II. Le rétablissement de l’ordonnancement juridique par la rectification
A. Une erreur matérielle étrangère au comportement des parties
La jurisprudence administrative rappelle que « le recours en rectification d’erreur matérielle n’est ouvert qu’en vue de corriger des erreurs qui ne sont pas imputables aux parties ». Le juge vérifie scrupuleusement que l’anomalie constatée ne résulte pas d’une carence ou d’une imprécision dans l’exposé des prétentions du justiciable. En l’occurrence, le conseil avait parfaitement informé la Cour administrative d’appel de Paris de sa situation particulière vis-à-vis de l’aide juridictionnelle. L’erreur provient donc exclusivement d’une défaillance dans le processus interne de rédaction de la décision juridictionnelle par les services du greffe.
Le respect de cette condition d’imputabilité garantit que la procédure de rectification ne soit pas détournée pour pallier une négligence des avocats. Le juge constate que le dossier contenait tous les éléments nécessaires pour rendre une décision exempte de toute ambiguïté sur les frais. Par conséquent, l’ouverture de la voie de recours prévue par le code de justice administrative apparaît parfaitement justifiée au regard des circonstances d’espèce.
B. La correction nécessaire des motifs et du dispositif initial
La rectification ordonnée par la Cour administrative d’appel de Paris porte simultanément sur les motifs de l’arrêt et sur les articles de son dispositif. Le juge précise désormais que l’autorité administrative doit verser la somme de mille euros au conseil du requérant sous réserve de sa renonciation. Cette modification assure la cohérence entre le raisonnement juridique tenu par la formation de jugement et les ordres donnés pour l’exécution de la décision. En rectifiant le point 11 des motifs, la juridiction restaure la validité de l’arrêt du 15 mai 2025 tout en préservant l’autorité de chose jugée.

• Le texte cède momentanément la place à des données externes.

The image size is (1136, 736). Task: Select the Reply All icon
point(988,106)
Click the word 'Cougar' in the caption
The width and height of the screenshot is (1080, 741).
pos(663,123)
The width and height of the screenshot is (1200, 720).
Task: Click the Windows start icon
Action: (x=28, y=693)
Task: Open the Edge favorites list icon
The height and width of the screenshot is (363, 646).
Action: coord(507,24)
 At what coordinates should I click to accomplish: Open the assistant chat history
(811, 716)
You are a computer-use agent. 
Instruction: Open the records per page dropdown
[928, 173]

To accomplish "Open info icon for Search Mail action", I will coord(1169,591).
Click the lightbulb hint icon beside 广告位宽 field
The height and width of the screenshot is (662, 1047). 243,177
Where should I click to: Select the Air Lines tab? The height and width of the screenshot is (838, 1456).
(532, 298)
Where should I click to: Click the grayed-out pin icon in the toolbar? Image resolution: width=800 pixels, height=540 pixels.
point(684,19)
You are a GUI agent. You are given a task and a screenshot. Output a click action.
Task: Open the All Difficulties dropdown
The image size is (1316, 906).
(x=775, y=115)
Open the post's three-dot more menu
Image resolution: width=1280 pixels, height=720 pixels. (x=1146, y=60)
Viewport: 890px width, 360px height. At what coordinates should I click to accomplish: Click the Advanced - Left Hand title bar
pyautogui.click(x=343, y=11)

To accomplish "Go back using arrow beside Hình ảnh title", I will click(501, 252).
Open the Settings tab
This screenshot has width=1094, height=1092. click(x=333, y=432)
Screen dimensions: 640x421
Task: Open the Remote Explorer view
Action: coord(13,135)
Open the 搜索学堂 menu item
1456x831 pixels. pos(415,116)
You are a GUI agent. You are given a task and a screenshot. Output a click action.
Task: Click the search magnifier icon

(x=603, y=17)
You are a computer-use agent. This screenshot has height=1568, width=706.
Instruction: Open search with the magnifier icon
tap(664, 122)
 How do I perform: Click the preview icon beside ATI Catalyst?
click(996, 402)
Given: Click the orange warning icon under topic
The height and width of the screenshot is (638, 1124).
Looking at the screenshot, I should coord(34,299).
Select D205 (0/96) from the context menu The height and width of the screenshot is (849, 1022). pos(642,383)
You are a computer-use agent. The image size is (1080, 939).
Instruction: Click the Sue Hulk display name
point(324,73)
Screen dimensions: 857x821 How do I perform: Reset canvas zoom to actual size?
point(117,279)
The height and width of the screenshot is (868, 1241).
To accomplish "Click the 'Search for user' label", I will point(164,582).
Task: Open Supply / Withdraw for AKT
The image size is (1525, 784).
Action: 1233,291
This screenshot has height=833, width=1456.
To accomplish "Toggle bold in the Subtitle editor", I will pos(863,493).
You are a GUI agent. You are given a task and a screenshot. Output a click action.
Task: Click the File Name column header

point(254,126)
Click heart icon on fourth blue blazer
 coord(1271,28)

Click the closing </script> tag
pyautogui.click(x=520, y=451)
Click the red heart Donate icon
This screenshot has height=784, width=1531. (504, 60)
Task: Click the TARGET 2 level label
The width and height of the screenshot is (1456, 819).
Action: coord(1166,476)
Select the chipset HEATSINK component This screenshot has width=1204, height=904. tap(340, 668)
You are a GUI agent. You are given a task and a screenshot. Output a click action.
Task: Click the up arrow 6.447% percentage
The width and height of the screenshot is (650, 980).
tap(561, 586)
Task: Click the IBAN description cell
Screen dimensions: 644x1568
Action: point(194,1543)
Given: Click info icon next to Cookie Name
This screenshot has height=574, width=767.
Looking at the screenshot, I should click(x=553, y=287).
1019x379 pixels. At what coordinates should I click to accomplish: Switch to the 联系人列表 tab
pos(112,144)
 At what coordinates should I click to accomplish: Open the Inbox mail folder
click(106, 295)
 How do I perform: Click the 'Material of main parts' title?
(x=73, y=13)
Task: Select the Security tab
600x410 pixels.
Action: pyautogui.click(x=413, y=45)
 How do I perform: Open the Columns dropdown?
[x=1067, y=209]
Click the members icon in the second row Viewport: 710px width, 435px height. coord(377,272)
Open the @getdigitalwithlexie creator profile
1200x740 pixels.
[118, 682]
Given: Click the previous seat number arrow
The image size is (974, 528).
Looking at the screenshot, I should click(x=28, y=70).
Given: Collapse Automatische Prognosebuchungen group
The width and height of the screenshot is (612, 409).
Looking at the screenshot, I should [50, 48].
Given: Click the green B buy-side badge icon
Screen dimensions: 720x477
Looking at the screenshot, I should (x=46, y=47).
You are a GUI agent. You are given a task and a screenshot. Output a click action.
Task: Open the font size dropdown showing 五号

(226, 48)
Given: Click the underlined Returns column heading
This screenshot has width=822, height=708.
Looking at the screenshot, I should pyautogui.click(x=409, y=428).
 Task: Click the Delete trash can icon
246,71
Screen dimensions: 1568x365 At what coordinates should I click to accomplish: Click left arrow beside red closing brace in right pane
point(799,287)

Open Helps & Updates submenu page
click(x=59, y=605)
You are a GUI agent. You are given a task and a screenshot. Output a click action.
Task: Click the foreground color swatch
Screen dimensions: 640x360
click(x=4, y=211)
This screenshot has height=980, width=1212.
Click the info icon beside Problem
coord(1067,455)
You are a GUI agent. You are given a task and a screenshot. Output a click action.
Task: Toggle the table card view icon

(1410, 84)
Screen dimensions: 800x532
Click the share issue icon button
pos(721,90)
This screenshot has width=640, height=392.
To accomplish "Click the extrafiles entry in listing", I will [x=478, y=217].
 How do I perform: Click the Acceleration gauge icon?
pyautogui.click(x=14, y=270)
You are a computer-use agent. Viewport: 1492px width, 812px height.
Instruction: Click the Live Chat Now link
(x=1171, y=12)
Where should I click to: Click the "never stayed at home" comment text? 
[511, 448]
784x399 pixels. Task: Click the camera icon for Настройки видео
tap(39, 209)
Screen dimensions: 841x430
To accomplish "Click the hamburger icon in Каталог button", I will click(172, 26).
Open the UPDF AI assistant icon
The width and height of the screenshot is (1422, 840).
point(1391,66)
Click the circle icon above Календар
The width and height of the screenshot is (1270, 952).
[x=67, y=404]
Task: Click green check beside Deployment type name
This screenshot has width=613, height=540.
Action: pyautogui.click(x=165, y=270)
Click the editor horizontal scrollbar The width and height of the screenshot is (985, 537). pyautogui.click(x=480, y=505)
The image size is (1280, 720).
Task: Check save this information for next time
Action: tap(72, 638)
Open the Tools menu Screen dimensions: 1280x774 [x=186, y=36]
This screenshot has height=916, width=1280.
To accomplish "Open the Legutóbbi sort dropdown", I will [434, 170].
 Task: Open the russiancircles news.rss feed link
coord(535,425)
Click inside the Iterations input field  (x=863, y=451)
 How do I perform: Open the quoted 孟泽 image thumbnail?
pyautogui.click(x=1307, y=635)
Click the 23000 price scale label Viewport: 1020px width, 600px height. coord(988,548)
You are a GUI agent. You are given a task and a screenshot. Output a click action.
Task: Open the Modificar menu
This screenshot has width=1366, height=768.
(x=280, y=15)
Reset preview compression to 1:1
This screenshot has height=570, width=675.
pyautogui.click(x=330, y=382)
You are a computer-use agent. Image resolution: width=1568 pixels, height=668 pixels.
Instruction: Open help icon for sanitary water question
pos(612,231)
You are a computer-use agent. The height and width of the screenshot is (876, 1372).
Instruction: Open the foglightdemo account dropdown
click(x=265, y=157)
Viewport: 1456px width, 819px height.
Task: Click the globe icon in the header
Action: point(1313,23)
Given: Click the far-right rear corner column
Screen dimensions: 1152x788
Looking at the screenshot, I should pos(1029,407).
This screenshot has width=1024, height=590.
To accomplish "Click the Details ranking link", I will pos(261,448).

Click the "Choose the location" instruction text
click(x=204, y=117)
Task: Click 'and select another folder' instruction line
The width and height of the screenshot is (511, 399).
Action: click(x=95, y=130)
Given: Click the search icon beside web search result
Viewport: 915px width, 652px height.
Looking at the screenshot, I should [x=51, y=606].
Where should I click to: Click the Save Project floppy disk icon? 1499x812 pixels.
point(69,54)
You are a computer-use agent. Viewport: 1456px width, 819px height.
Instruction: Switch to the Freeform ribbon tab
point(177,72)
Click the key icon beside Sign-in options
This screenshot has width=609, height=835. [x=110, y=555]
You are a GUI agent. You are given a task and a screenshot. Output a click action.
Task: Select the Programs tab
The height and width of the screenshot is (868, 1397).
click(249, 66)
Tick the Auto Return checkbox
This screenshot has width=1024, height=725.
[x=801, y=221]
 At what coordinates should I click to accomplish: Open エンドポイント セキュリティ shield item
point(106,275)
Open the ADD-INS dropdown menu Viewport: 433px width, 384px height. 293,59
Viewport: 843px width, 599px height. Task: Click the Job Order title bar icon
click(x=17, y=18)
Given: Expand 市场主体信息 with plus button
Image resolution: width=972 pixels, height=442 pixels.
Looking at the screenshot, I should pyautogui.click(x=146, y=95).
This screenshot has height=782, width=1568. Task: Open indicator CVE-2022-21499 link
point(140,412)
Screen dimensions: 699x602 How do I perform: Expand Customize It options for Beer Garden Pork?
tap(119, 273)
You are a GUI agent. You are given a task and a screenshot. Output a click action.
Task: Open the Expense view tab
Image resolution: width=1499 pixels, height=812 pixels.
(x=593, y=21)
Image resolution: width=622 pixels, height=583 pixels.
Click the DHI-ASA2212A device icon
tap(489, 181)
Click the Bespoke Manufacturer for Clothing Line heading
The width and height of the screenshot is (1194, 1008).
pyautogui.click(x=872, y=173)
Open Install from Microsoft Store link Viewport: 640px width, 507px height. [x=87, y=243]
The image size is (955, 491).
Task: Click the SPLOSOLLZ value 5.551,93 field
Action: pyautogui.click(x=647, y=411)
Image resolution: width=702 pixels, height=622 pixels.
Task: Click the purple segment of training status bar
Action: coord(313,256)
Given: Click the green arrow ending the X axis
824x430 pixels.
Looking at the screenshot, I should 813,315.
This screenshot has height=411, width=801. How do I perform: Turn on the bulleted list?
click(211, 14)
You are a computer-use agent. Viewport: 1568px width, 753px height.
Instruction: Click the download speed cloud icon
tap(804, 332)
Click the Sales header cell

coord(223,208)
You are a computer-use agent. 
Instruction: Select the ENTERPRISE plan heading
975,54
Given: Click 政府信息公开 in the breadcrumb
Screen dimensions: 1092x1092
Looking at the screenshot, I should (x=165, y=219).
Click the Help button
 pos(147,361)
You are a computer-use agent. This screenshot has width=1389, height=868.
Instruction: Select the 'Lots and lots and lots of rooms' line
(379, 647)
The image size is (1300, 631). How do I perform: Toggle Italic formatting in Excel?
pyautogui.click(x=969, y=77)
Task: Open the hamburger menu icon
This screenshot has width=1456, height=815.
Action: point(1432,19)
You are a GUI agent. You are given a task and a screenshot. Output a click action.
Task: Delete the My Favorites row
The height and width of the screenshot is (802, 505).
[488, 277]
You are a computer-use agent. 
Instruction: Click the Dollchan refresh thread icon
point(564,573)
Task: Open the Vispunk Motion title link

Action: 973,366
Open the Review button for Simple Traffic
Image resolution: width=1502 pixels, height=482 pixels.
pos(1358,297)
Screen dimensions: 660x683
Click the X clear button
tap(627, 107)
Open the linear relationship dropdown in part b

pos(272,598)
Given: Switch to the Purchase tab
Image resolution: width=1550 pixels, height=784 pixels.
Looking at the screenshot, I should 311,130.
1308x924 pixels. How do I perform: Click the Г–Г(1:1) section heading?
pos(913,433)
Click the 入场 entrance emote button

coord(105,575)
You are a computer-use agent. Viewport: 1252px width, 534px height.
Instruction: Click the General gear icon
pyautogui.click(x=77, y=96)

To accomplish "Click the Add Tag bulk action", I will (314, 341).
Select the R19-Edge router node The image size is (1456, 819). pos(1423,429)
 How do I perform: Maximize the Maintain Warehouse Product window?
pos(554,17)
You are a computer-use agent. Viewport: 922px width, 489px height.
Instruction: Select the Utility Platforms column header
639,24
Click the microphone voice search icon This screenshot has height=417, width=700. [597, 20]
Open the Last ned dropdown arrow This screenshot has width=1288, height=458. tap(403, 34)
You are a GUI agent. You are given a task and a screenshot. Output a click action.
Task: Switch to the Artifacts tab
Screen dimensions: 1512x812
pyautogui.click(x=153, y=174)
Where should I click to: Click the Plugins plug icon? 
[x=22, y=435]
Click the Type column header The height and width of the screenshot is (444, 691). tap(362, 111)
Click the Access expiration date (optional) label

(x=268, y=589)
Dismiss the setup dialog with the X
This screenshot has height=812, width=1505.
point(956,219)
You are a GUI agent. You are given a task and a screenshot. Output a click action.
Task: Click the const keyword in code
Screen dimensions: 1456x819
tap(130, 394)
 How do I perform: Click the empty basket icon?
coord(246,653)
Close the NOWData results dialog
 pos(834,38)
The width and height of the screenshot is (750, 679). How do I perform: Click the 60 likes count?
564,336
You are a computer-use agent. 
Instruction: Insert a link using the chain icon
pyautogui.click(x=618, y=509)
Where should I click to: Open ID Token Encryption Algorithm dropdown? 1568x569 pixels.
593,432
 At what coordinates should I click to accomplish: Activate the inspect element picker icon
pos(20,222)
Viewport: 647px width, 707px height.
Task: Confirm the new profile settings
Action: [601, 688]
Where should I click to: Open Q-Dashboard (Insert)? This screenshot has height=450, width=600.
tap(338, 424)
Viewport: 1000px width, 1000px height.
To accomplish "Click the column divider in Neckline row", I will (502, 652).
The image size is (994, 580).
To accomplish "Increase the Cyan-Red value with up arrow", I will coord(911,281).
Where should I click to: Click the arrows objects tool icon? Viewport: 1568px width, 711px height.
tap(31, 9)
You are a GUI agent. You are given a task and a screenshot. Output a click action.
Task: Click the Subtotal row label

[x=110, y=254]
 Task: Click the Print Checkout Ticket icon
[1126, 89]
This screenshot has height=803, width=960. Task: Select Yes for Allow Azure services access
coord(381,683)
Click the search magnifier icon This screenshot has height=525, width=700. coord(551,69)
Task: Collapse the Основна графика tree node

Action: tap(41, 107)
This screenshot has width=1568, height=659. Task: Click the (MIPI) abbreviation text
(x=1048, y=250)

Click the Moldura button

Cette décision illustre la fonction réparatrice du recours en rectification lorsqu’une simple erreur de plume compromet l’équité de la solution rendue. La protection des droits financiers des auxiliaires de justice est ainsi assurée malgré l’existence d’une méprise matérielle initiale de la part du magistrat. L’arrêt définitif permet enfin une application rigoureuse des dispositions législatives relatives à l’aide juridique sans léser les intérêts du professionnel du droit.